In this second installment of the Industry Insights cybersecurity roundtable, contributors examined how zero trust principles are being adapted for production and playout environments, where legacy devices, real-time constraints and complex workflows limit the use of traditional IT security models.

The discussion explores how broadcasters are balancing access and protection across remote and hybrid teams, managing vendor credentials and third-party integrations, and enforcing least-privilege access without adding friction. Participants also address the role of orchestration, centralized identity management, and security culture in making cybersecurity practical for both technical and creative teams operating under constant time pressure.


Key takeaways from this Industry Insights roundtable

  • Zero trust adapts: Broadcasters are tailoring zero trust principles to verify device behavior and traffic patterns rather than relying solely on user-based authentication.
  • Access without friction: Least-privilege access and continuous verification helped secure remote teams without slowing live production workflows.
  • Vendor risk persists: Third-party access, credentials and integrations remained a frequent source of exposure requiring tighter controls and monitoring.
  • Orchestration matters: Centralized orchestration and allow-list approaches improved control over who and what could access production systems.
  • Culture is critical: Effective cybersecurity depended as much on awareness and shared responsibility as on technical controls.

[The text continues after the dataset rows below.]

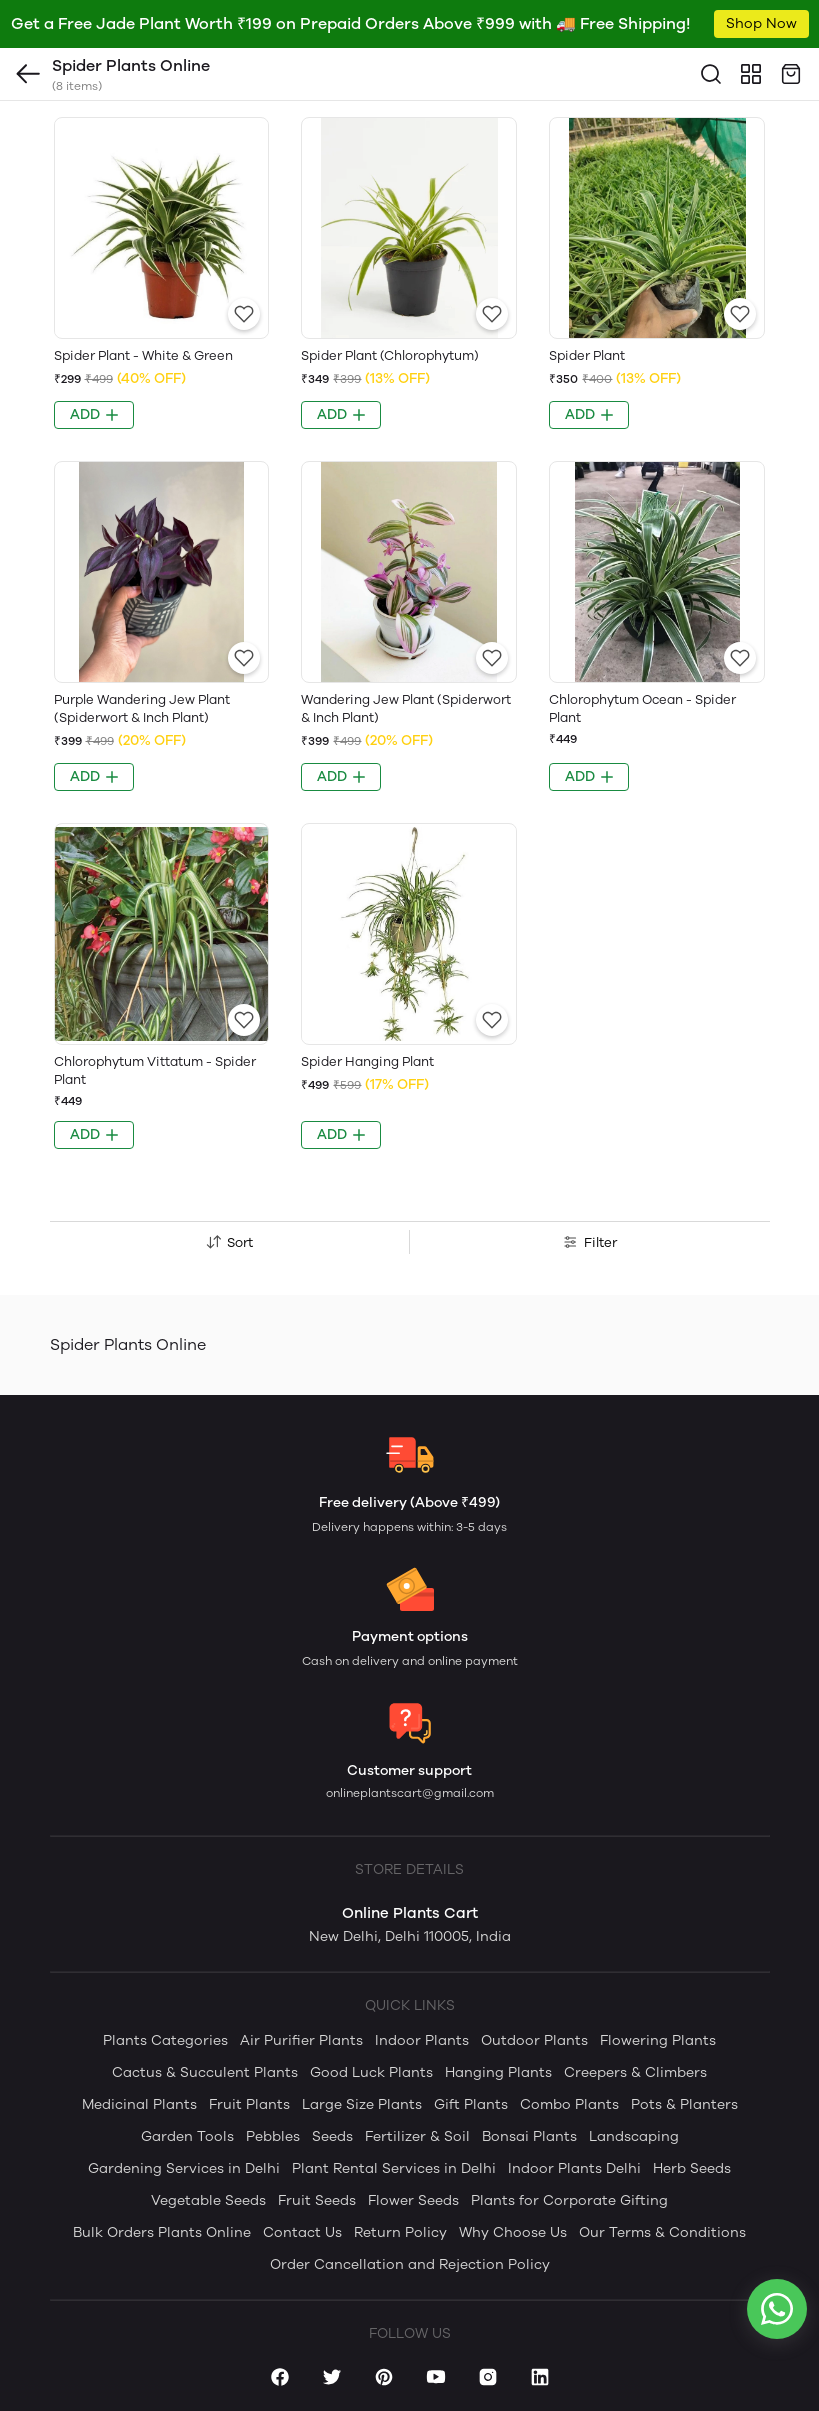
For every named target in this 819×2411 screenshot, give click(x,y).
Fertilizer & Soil (417, 2136)
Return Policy (400, 2232)
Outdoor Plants (534, 2040)
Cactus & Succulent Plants (205, 2072)
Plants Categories (165, 2040)
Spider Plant (587, 355)
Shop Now (761, 23)
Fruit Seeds (317, 2200)
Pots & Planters (684, 2104)
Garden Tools (187, 2136)
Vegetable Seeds (208, 2200)
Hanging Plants (498, 2072)
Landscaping (634, 2136)
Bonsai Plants (529, 2136)
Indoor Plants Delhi (574, 2168)
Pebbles (273, 2136)
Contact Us (302, 2232)
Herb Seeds (692, 2168)
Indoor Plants (422, 2040)
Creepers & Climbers (635, 2072)
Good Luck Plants (371, 2072)
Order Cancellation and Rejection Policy (410, 2264)
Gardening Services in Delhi (184, 2168)
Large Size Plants (362, 2104)
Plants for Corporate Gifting (569, 2200)
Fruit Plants (249, 2104)
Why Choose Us (513, 2232)
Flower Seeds (413, 2200)
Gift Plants (471, 2104)
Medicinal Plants (139, 2104)
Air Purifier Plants (301, 2040)
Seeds (332, 2136)
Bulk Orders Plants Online (162, 2232)
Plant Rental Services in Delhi (394, 2168)
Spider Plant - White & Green (143, 355)
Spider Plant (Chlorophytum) (390, 355)
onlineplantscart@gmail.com (410, 1793)
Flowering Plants (658, 2040)
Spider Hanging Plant (367, 1061)
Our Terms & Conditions (662, 2232)
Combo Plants (569, 2104)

Jamie Horner, SVP, corporate strategy, Providius: Zero trust plays a role in production and playout systems, but it must be adapted to environments where many devices can’t support modern authentication or endpoint controls. Instead of user identity, the focus becomes continuous verification of device behavior, configuration, and traffic patterns to ensure equipment is operating as expected. This approach delivers zero trust outcomes without disrupting the real-time, timing-sensitive workflows these systems depend on.

Max Eisendrath, CEO and founder, Redflag AI: A zero trust model ensures that every encoder, user, and process must authenticate before content leaves the origin. By integrating session-level fingerprinting, Redflag enforces identity verification at the pixel and packet level.